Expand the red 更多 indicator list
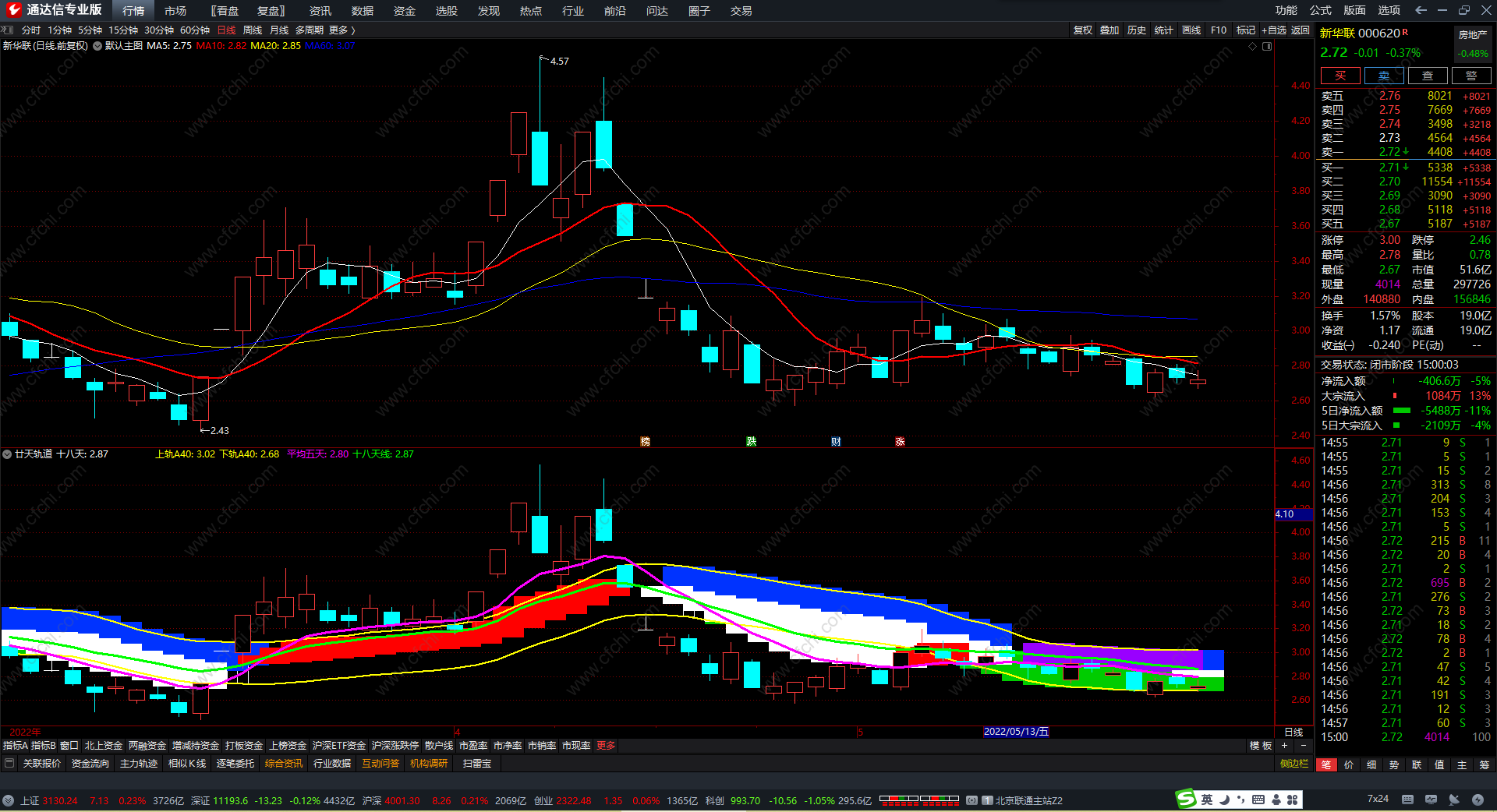 point(606,746)
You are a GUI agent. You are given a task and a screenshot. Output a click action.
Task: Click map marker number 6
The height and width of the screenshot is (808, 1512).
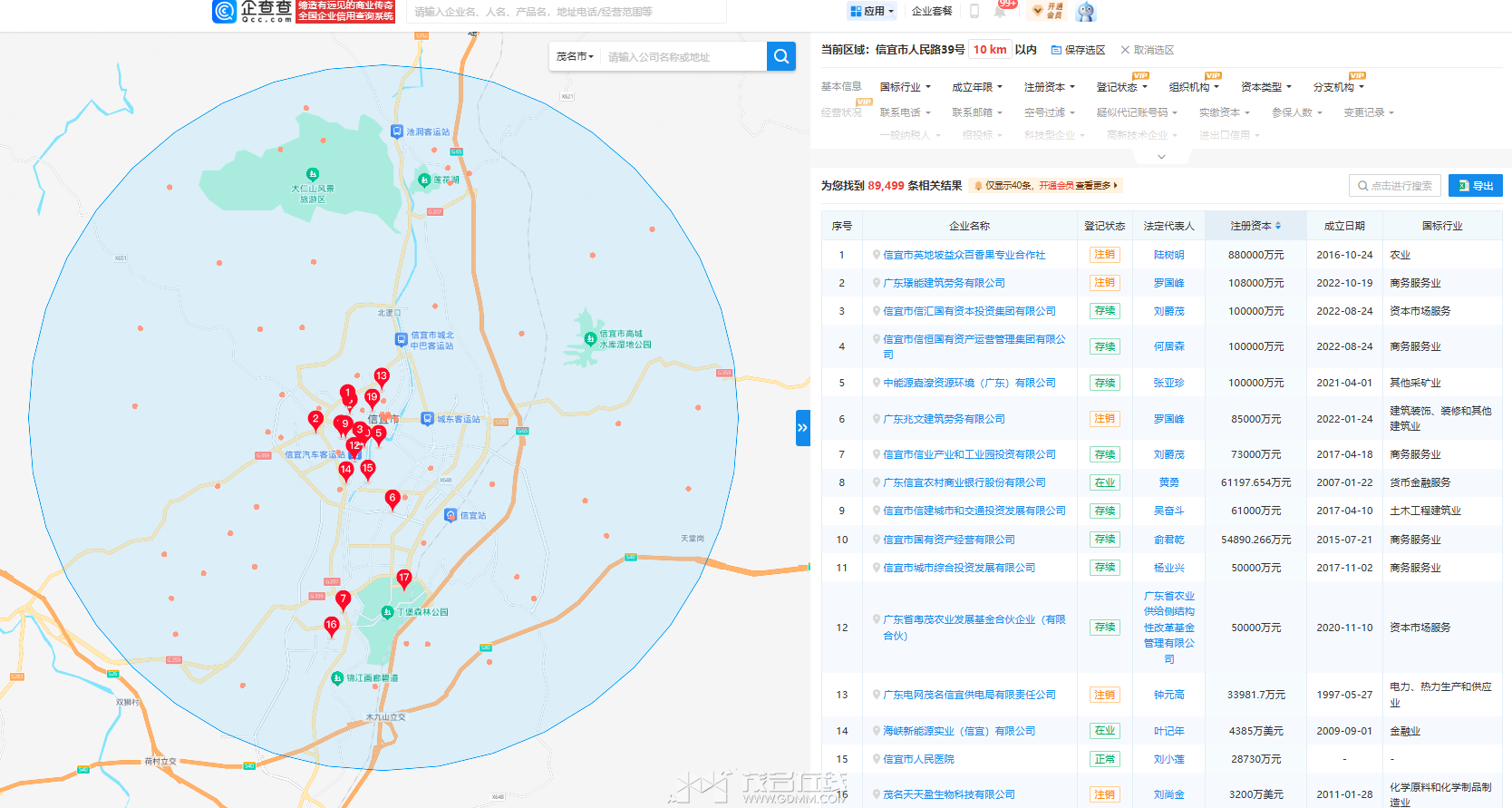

• _Exercise prompt_:
With the pictures removed, set down the entire listing exactly.

• _Response box_:
Expand the red 更多 indicator list
 point(606,746)
You are a GUI agent. You are given a task and a screenshot. Output a click action.
Task: Click map marker number 6
The height and width of the screenshot is (808, 1512).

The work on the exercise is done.